------ Data shown ------

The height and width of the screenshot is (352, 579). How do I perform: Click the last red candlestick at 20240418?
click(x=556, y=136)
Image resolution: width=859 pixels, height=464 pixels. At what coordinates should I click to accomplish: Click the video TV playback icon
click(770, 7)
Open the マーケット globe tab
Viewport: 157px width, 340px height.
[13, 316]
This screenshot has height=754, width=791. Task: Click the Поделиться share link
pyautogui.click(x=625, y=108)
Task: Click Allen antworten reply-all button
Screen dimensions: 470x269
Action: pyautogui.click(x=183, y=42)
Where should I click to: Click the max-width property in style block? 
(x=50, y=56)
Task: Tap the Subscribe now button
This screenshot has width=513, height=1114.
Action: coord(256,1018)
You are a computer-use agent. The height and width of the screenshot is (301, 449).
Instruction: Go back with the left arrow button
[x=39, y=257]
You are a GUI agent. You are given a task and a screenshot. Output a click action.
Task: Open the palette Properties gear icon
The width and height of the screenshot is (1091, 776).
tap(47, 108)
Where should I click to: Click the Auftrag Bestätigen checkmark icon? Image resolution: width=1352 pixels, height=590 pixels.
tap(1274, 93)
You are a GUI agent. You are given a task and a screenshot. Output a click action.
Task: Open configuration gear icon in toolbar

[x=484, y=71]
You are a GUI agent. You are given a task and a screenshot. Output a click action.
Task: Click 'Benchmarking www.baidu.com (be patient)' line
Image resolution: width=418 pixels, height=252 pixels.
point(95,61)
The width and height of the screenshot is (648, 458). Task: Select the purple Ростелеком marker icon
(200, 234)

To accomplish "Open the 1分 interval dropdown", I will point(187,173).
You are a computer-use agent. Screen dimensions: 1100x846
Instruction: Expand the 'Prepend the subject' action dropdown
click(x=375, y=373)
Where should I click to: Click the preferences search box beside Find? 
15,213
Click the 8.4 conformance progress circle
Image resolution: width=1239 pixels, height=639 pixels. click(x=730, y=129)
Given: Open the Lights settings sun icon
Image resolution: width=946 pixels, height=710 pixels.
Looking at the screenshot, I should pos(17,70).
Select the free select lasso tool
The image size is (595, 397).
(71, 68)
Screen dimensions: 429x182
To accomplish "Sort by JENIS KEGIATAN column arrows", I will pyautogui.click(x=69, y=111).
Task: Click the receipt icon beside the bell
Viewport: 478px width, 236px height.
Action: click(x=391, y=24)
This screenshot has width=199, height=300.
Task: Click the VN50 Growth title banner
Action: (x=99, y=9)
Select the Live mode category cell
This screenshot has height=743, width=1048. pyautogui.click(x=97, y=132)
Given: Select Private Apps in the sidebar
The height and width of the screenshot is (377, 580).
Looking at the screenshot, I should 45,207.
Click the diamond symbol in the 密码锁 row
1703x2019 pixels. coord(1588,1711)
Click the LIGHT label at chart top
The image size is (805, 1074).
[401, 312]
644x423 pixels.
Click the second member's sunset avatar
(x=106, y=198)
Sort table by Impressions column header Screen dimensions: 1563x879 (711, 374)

------

# What the task asks:
Among the lines above, find those that contain the word "will" and copy them.

# Expected answer:
To accomplish "Open the 1分 interval dropdown", I will point(187,173).
To accomplish "Sort by JENIS KEGIATAN column arrows", I will pyautogui.click(x=69, y=111).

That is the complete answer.